Anyway, what I remember is that she got me to study a book like I had never done before, and in a subject (English) that I was not very interested in. In English class I could never really figure out what it was they expected me to do-- there were no right answers like in math and science. She was a great teacher and her classroom was a dynamic space. There was a bulliten board at the back of the room dedicated to free expression. Everyone was welcome to write-- my favorites were quotations from Zippy the Pinhead and Jim Morrison. One day after class she looked me in the eye and said, 'You know your father has helped a lot of people.' I said, 'I know.'

I first met her when I was in a production of Annie Get Your Gun (also at The Little Theater). I was in sixth grade and played an indian. Got to walk on stage in front of complete strangers wearing nothing but a loincloth, moccasins and a bone necklace. Her advice to me was that I should stop looking all around the theater, and instead just stare straight ahead like the other indians were doing. At the cast party they had a real live bartender.

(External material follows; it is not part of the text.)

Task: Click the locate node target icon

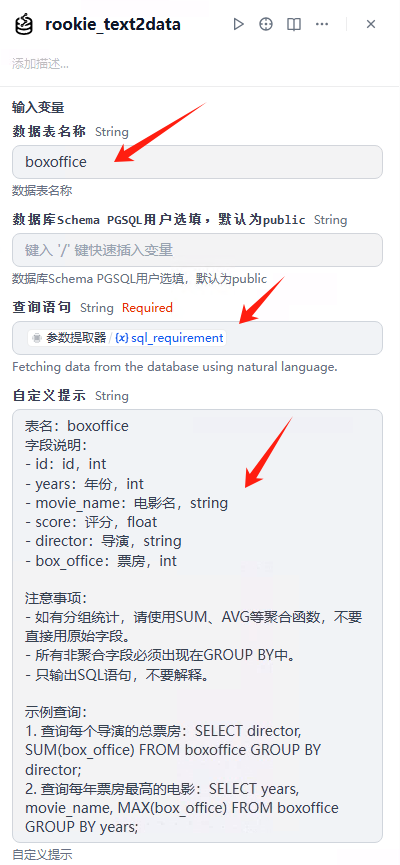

Sarah Foreman got meningitis and went into the hospital, and passed away just a few days ago. She was definitly one of the good ones. May you rest in peace.


At March 02, 2006 5:30 AM , Anonymous Brad said...

Thanks for the post. That brought back a lot of memories.

I'm really sorry to hear about Mrs Foreman (can't bring myself to call her by her first name). I remember one assignment that I really blew off and just threw something together at the last minute. She held me after class and got in my face. She said I was "too damn smart to turn in crap like that" She used flattery, accusation, and accountability in a way I've never forgotten.

By the way. I'm reading Jared Diamond's book 'Collapse' I think we mighta had a good shot at bringing down the government by cutting down all the trees. It might have brought down the whole civilization, but an A is A.

At June 06, 2006 3:03 PM , Blogger Joe said...

Matt? Brad? Who ever thought I would find you guys here! Never fails to amaze me.

I remember Mrs. Foreman well. I saw her last Christmas at a party. She was always a treat to talk with.

Brad, I had a similar experience with her in Advanced Composition. She complimented a paper I wrote and gave me a good grade (A- I think). When I mentioned that I started writing it the morning before at 2AM she looked at me and told me I was capable of so much more if I only took it more seriously. She knew how to connect with the students.